Another contributing factor to HIV spread is promiscuity and prostitution. Men in Africa appear to have the absolute right to multiple sexual partners, leaving no power and choice to women (McGeary, 2001). Furthermore, they violently reject condom use, resulting in high transmission rates of various sexually transmitted infections, including HIV. For instance, male teachers in schools can easily infect their female students with whom they encounter sexual relationships. Indeed, promiscuity in African schools is prevalent, demonstrating that even educated people put others’ health at risk. Many women cannot find jobs; thus, some of them decide to involve in prostitution which places them at greater risk of being infected. It appears that some people in Africa are driven by their instincts and others by poverty, but the result is unfavorable for both groups.

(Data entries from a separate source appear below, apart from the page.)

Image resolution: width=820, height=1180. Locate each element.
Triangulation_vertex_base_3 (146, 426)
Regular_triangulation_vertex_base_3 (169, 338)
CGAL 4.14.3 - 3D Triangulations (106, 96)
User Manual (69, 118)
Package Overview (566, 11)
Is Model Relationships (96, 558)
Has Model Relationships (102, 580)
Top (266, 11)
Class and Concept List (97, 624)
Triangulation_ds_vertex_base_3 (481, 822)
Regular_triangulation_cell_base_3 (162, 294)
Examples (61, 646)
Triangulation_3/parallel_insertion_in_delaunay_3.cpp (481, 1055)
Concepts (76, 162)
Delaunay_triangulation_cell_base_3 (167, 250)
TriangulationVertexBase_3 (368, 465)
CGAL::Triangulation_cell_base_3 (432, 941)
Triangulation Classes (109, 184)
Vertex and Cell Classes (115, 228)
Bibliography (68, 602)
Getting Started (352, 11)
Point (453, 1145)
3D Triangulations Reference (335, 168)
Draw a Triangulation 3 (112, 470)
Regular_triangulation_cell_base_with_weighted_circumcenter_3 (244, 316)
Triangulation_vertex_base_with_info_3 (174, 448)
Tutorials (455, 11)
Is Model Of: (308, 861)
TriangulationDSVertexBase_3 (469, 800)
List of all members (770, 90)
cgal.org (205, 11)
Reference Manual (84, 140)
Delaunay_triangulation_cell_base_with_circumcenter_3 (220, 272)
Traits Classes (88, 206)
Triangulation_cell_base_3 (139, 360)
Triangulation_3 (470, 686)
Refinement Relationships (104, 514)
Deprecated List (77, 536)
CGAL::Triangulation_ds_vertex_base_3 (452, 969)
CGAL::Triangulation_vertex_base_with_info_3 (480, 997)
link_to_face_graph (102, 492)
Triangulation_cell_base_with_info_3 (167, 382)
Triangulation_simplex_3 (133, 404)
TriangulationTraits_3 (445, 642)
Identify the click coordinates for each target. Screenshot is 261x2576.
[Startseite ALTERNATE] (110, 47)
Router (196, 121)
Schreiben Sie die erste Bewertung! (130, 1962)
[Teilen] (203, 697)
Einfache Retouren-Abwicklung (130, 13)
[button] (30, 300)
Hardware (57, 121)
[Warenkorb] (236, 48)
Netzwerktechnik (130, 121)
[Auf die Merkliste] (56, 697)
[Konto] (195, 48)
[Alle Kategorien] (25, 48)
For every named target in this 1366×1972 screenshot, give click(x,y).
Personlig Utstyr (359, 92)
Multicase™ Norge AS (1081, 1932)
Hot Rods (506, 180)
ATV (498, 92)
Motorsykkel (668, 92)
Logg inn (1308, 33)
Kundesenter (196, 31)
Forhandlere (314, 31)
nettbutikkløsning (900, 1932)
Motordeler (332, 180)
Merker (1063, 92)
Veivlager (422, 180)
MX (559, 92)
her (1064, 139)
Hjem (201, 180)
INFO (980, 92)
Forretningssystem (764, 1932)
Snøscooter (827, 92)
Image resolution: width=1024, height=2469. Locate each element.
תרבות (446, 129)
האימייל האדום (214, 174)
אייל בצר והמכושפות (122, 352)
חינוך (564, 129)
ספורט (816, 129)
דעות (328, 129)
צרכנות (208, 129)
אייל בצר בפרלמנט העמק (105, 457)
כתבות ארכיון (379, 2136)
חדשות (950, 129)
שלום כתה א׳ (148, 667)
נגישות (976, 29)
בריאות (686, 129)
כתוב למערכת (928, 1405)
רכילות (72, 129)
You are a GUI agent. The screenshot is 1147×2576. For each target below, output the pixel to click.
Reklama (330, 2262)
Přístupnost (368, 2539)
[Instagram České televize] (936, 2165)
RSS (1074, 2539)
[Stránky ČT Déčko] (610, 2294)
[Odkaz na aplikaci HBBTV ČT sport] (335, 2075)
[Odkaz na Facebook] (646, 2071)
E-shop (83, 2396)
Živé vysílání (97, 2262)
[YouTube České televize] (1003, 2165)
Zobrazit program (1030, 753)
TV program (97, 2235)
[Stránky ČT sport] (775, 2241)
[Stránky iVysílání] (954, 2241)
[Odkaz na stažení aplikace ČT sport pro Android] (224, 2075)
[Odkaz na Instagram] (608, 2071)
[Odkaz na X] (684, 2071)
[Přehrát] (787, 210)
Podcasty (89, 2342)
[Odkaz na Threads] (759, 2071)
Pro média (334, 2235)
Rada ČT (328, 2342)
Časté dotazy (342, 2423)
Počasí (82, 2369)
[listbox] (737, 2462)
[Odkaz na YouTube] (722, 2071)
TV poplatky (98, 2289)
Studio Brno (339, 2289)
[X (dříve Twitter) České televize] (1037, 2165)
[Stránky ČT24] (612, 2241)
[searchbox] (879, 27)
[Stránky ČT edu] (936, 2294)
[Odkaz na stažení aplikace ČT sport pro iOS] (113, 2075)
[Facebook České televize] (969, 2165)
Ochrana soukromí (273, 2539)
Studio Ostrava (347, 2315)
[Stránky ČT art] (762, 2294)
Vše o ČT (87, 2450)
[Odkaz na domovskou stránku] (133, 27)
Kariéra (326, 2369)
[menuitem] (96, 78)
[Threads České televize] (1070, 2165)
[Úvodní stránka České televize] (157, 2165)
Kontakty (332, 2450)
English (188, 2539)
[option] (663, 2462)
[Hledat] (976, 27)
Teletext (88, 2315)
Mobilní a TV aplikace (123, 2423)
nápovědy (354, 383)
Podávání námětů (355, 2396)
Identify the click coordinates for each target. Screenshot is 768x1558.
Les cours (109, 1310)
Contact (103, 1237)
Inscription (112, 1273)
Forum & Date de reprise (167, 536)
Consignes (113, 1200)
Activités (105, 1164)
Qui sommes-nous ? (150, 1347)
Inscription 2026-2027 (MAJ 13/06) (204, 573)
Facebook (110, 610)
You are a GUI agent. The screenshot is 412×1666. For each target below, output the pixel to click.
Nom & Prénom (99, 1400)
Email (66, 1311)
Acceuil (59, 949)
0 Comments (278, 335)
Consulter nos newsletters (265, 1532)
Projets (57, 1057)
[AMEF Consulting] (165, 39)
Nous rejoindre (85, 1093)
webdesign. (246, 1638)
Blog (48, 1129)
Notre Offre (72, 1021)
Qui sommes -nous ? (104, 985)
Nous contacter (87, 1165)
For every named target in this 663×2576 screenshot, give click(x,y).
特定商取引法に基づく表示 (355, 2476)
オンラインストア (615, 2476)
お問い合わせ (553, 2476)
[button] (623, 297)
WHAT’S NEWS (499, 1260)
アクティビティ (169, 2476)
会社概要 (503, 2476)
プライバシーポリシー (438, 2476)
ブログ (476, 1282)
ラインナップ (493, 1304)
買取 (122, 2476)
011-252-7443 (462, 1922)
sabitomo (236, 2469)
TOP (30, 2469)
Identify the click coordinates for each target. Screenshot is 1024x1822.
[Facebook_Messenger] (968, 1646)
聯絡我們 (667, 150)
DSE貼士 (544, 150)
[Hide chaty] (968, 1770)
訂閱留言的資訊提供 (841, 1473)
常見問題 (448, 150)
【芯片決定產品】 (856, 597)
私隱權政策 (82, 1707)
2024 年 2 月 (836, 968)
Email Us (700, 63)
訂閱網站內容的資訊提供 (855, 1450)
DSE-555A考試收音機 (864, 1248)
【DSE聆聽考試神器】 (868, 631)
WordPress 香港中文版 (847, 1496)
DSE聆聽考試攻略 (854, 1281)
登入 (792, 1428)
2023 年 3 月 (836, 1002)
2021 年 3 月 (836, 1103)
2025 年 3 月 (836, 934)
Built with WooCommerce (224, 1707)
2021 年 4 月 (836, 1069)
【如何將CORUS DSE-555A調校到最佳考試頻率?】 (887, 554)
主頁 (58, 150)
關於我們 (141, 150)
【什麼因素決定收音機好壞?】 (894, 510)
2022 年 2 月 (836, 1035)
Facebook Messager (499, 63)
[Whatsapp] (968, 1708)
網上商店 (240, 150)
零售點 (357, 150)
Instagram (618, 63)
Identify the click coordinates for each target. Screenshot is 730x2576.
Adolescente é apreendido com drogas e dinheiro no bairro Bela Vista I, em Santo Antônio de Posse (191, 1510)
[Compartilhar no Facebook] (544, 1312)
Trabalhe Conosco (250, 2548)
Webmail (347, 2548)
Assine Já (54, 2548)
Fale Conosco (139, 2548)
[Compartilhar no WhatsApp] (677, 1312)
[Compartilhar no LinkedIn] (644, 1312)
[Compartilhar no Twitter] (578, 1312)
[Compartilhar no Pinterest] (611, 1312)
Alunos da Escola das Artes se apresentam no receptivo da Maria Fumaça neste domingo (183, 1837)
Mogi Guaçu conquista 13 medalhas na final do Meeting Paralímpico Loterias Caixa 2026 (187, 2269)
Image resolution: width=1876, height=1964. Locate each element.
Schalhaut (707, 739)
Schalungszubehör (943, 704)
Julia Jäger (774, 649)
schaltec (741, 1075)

The last two problems highlighted in this article are children with HIV/AIDS and orphans. As previously mentioned, more than half a million children were recorded to have HIV infection in 2000 in Africa (McGeary, 2001). The heartbreaking story about child no.17 talks about a three-year-old girl with AIDS and multiple other diseases that she developed due to weakened immunity. Her mother wanted to save her and prevent the birth of more children with this illness, but it seems that African women are often powerless against male dominance and their dangerous ignorance. The issue of parentless childhood in Africa is severe because many children lost their parents to AIDS. For example, 276,000 Malawian children younger than 15 years old were orphaned by this illness (McGeary, 2001). Although the governments of some African countries strived to increase the awareness of HIV/AIDS among citizens, local cultural beliefs did not allow for preventing the infection spread by practicing safe sexual behavior.
To sum up, this 2001 article raised important issues about a high prevalence of HIV/AIDS among the African population. The author presented several stories of AIDS patients who were infected due to ignorance, promiscuous behavior, sexual abuse, or perinatal transmission. Furthermore, the article discussed the problem with the availability of antiretroviral drugs on the continent. Therefore, there is a clear call for action for the developed countries to help the African population.
McGeary, J. (2001). Death stalks the continent. Time, 157(6), 36-38, 40-42, 44-45.